If you’re entire teams is coming its okay to have a teacher/mentor sign up for everyone. If just a few students are coming please have them all feel out the form below individually.

https://goo.gl/auZX6b

**Workshops
**
We will be having a set of workshops covering various topics. We have a few mentors signed up already to give them, but we are looking for more. Workshop topics could be on anything from FRC Mechanical Design, or Arduino programming, scouting, Chairman’s Award, or more. If you would like to give a presentation please let me know. [email protected]

Cost
The cost is free. However we ask that you bring breakfast, snacks, drinks, or desserts. Spectrum will be providing pizza for all attendees.

The first two presentation sessions are in place.

**Competition Success: Robot, Drive Team, and Scouting Management to Compete Consistently and Effectively. **
Logan Farrell, Robonauts FRC#118
Synopsis: This talk will cover the 118 strategy for managing the Robot, Drive Team, Scouting, and strategy components of a competition to maintain consistent high level performance. Specifically, this will include driver selection and training prior to competitions, scouting system setup prior to the competition and how it is run at the competition, pre-match strategy and how information is passed, shared, and used, and finally, how the pit crew is selected and run during a competition to keep the robot performing consistently at peak capability.

Forming a 501©(3) charity for your robotics team
Tom Chorba, TaRDIS FRC#5416
Abstract: Forming an IRS approved charity can seem like a daunting task. However, it is actually very straightforward and a 10-step process will be outlined in the presentation. Donors can deduct contributions to charities on Federal tax forms and teams can avoid state sales taxes on purchases.

Tentatively we have pneumatics, Arduino programming, and safety presentations being added as well.

1 Like

Sounds cool. I can’t be there, but I am interested in the topics.
Any chance that the presentations could be streamed or recorded?

Our goal is always to record them. Hopefully we can get at least one session of each presentation recorded.

Just a reminder to please RSVP for the mock kickoff if you are planning to attend. This is a great event to get introduced to FRC and learn some new things as well.

Here is the link to the posted presentations from the 2015 Houston Mock Kickoff.

Presentations

We also recorded Logan’s fantastic presentation on how 118 continues to be successful at each of their competitions. I feel like this a must watch for many teams.

Video of Logan’s presentation

Thank you to all our presenters and everyone that came to Mock Kickoff this year. We had a ton of new students and a few pre-rookie teams as well who hopefully are now more prepared for the upcoming season.

Logan’s presentation is great! Thanks for the video!

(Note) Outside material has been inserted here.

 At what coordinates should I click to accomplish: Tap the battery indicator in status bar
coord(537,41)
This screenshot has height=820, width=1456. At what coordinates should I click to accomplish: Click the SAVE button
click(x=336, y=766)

This was a great event and very informative. Our small group from 624 enjoyed attending and participating (safety presentation). Thanks to Spectrum for sponsoring it.

+10

We will definitely be sharing parts of this with our team.

Yes, thanks for posting the video - I’ll be watching it and forwarding to our other leadership.

3946 held our own first-ever mock kickoff today, inviting a couple of rookie teams to join us. We did a repeat kickoff of 2008 FIRST Overdrive, and had the students break into three separate teams (encouraged to share) to develop overall strategies and high level designs. Two of the teams determined that knocking the balls off of the overpass, carrying them, and hurdling with the robot remaining below the overpass was optimal, but that replacing the trackball on the trackball on the overpass was likely to be more work and/or compromises (such as high CoG and slow progress) than it was worth. They both punched the ball over the overpass, one from very low much like Einstein finalist #16 Bomb Squad. The other decided to also return the trackballs to the overpass, though there wasn’t enough detail/description to convince me that it could have worked like that. Unfortunately, none of the groups developed hybrid mode strategies after they realized that the trackball placement was determined (or at least announced) after the robots were in place. After the game reveals, we watched the Einstein finals to see what worked at the very top levels. Lots of fun, and lots of learning; we may do another before kickoff 2016, and will definitely do this at least once a year in the future.